| Formacion

Los
agujeros negros pueden formarse durante el transcurso de la evolución
estelar. Cuando el combustible nuclear se agota en el núcleo
de una estrella, la presión asociada con el calor que produce
ya no es suficiente para impedir la contracción del núcleo
debida a su propia gravedad. En esta fase de contracción
adquieren importancia dos nuevos tipos de presión. A densidades
mayores de un millón de veces la del agua, aparece una
presión debida a la alta densidad de electrones, que detiene
la contracción en una enana blanca. Esto sucede para núcleos
con masa inferior a 1,4 masas solares. Si la masa del núcleo
es mayor que esta cantidad, esa presión es incapaz de detener
la contracción, que continúa hasta alcanzar una
densidad de mil billones (1015) de veces la del agua. Entonces,
otro nuevo tipo de presión debida a la alta densidad de
neutrones detendría la contracción en una estrella
de neutrones. Sin embargo, si la masa del núcleo sobrepasa
las 1,7 masas solares, ninguno de estos dos tipos de presión
es suficiente para evitar que se hunda hacia un agujero negro.

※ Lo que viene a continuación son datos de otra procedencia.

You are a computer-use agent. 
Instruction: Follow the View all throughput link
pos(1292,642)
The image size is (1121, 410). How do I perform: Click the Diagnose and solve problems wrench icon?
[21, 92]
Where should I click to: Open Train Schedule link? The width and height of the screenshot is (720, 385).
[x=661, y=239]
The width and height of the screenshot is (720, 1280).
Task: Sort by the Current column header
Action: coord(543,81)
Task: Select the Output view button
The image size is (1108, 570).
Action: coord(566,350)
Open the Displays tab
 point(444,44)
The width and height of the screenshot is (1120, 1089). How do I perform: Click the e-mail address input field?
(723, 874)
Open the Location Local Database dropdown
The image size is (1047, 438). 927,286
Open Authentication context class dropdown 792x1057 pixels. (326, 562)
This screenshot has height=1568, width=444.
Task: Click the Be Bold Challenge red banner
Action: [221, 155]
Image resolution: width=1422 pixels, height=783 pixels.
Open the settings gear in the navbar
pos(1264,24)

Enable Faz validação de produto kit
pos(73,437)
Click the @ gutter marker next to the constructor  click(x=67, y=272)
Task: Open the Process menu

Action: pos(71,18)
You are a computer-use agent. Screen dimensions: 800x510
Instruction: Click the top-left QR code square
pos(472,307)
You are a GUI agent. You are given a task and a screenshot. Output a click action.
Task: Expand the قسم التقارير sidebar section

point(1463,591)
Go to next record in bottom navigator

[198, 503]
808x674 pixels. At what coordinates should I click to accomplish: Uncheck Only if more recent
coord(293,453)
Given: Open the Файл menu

Una vez que un cuerpo se ha contraído dentro de su radio
de Schwartschild, teóricamente se hundirá o colapsará
en una singularidad, esto es, en un objeto sin dimensiones, de
densidad infinita.
En
1994, el telescopio espacial Hubble proporcionó sólidas
pruebas de que existe un agujero negro en el centro de la galaxia
M87. La alta aceleración de gases en esta región
indica que debe haber un objeto o un grupo de objetos de 2,5 a
3.500 millones de masas solares.
El
físico inglés Stephen Hawking ha sugerido que muchos
agujeros negros pueden haberse formado al comienzo del Universo.
Si esto es así, muchos de estos agujeros negros podrían
estar demasiado lejos de otra materia para formar discos de acreción
detectables, e incluso podrían componer una fracción
significativa de la masa total del Universo. En reacción
al concepto de singularidad, Hawking ha sugerido que los agujeros
negros no se colapsan de esa forma, sino que forman “agujeros
de gusano” que comunican con otros universos diferentes
al nuestro.
Un
agujero negro de masa suficientemente pequeña puede capturar
un miembro de un par electrón-positrón cerca del
horizonte de sucesos, dejando escapar al otro. Esta partícula
sustrae energía del agujero negro, provocando la evaporación
de éste. Cualquier agujero negro formado en los comienzos
del Universo, con una masa menor de unos pocos miles de millones
de toneladas ya se habría evaporado, pero los de mayor
masa pueden permanecer.
En
enero de 1997, un equipo de astrofísicos estadounidenses
presentó nuevos datos sobre los agujeros negros. Sus investigaciones
se extendieron a nueve sistemas binarios de estrellas, emisores
de rayos X (binarias de rayos X). En cinco de los nueve casos,
cuando el material de la estrella de menor masa golpea la superficie
del otro objeto, éste emite una radiación brillante
en su superficie; se trata de una estrella de neutrones. En las
otras cuatro binarias, de las que se creía que contenían
agujeros negros, la radiación emitida por el segundo objeto
es mínima: la energía desaparecería a través
del horizonte de sucesos. Estos datos constituyen el conjunto
de pruebas más directo (aunque no definitivo) de la existencia
de agujeros negros. El mismo equipo de investigadores informó
también del descubrimiento de tres nuevos candidatos a
agujeros negros localizados en los centros de las galaxias NGC
3379 (también conocida como M105), NGC 3377 y NGC 4486B.